In recent years there has been massive progress in the development of technologies for storing and processing of data. If statistical analysis could be applied to such data when it is distributed between several organisations, there could be huge benefits. Unfortunately, in many cases, for legal or commercial reasons, this is not possible. The idea of using the theory of multi-party computation to analyse efficient algorithms for privacy preserving data-mining was proposed by Pinkas and Lindell. The point is that algorithms developed in this way can be used to overcome the apparent impasse described above: the owners of data can, in effect, pool their data while ensuring that privacy is maintained. Motivated by this, we describe how to securely compute the mean of an attribute value in a database that is shared between two parties. We also demonstrate that existing solutions in the literature that could be used to do this leak information, therefore underlining the importance of applying rigorous theoretical analysis rather than settling for ad hoc techniques.

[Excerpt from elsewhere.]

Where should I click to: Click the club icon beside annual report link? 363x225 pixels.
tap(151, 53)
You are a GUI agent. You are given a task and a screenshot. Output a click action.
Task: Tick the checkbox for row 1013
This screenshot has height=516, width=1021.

Identity-Based encryption gone wild

In this paper we introduce the notion of identity based encryption with wildcards, or WIBE for short. This allows the encryption of messages to multiple parties with common fields in their identity strings, for example email groups in a corporate hierarchy. We propose a full security notion and give efficient implementations meeting this notion in the standard model and in the random oracle model

Signcryption with Non-interactive Non-repudiation

Signcryption [33] is a public key primitive that achieves the functionality of both an encryption scheme and a signature scheme simultaneously. It does this more efficiently than a composition of public key encryption and public key signature.We present a model of security for signcryption schemes that offer non-interactive non-repudiation. This is non-repudiation in which the judge settling a repudiation dispute does not have to get involved in an interactive zero-knowledge proof. Our model applies to many existing schemes in the literature Bao and Deng, [4] He and Wu, [22] Peterson and Michels, [28].We explain why the scheme proposed in Bao and Deng, [4] is insecure under any definition of privacy based on the idea of indistinguishable encryptions Goldwasser and Micali, [20]. We describe a modified scheme to overcome the problem. Proofs of security are given for the scheme in the random oracle model Bellare and Rogaway, [10].

A General Construction of IND-CCA2 Secure Public Key Encryption

We propose a general construction for public key encryption schemes that are IND-CCA2 secure in the random oracle model. We show that the scheme proposed in [1,2] fits our general framework and moreover that our method of analysis leads to a more efficient security reduction.